Month on month, the prices of goods and services for personal consumption were 0.4% higher, the DZS said on Wednesday.
In June, the year-on-year price increase was 12.1%. July was the third month in a row in which consumer prices saw a two-digit increase.
In the first seven months of 2022, the consumer prices index increased by 9.1% year on year, Raiffeisenbank Austria analysts said in a comment on the DZS data.
Broken down by the main divisions of the ECOICOP classification, at the annual level, the highest increase on average in consumer prices was recorded in Transport, of 19.2%, followed by Food and non-alcoholic beverages, of 18.3%, Restaurants and hotels, of 16.8%, Furnishings, household equipment and routine household maintenance, of 14.1%, Recreation and culture, of 10.0%, Housing, water, electricity, gas and other fuels, of 9.7%, Miscellaneous goods and services, of 7% and Clothing and footwear, of 5.5%.
RBA analysts expect two-digit increases in the coming months as well and a mild stabilisation only towards the end of the year.
That will mainly be a consequence of the base period and, to a lesser extent, of a slowing down of economic activity, they said.

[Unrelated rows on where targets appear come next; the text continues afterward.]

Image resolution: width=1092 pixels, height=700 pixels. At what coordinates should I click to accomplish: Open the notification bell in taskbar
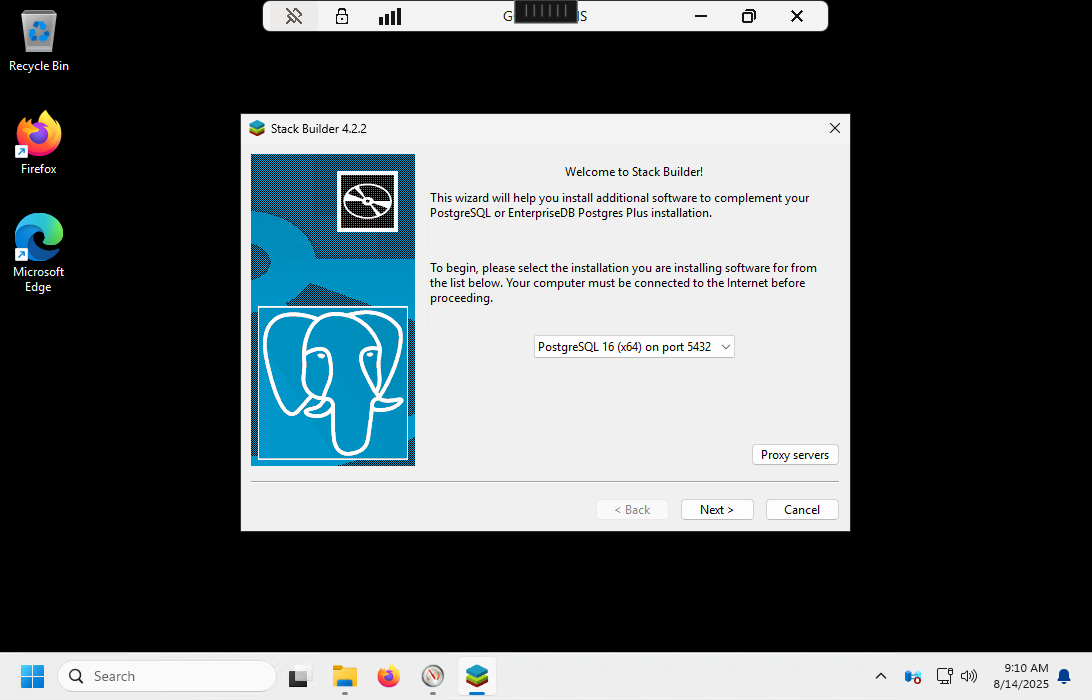click(1064, 677)
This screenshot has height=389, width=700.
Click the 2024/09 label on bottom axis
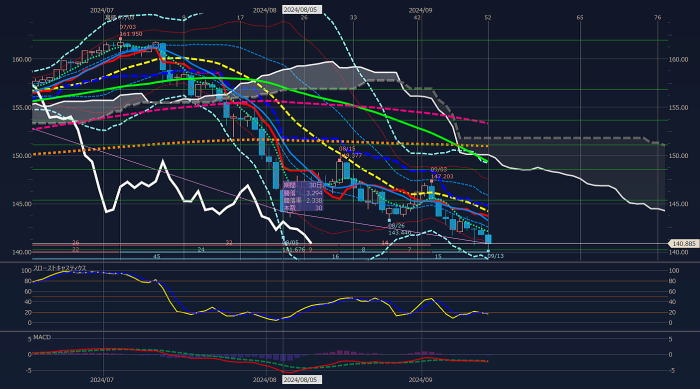click(x=421, y=380)
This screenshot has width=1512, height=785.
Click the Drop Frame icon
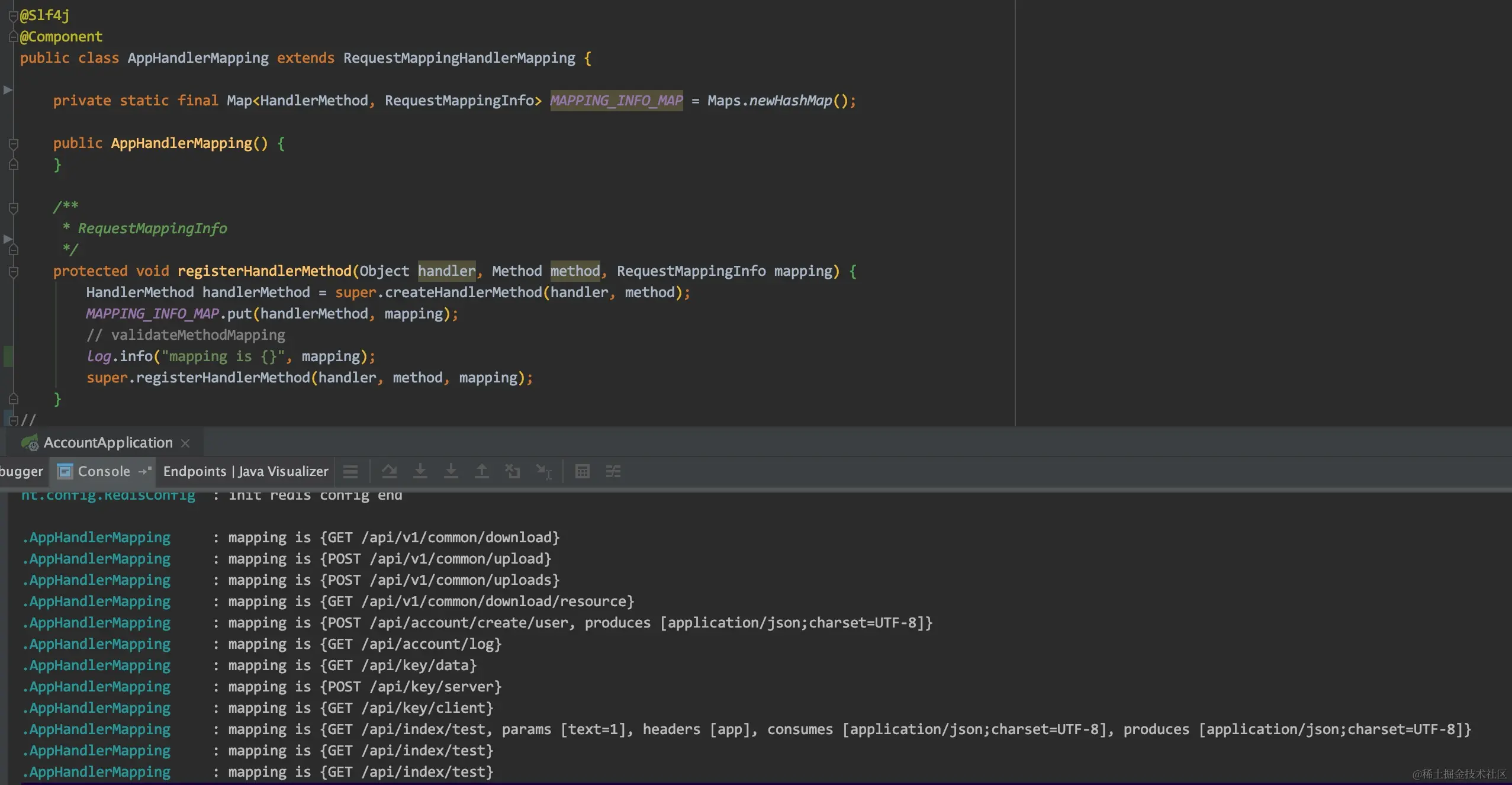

They don't expect energy and food prices to fall, only to slow down and possibly stabilise at the currently increased levels, forecasting that this year Croatia will record the highest inflation rate in its recent history, 9.2% or higher.
RBA analysts believe part of the inflationary pressures will be carried into 2023, saying it is quite likely that energy prices will remain high. However, administrative price capping must stop at some point, which will result in higher prices of certain products and services, they said.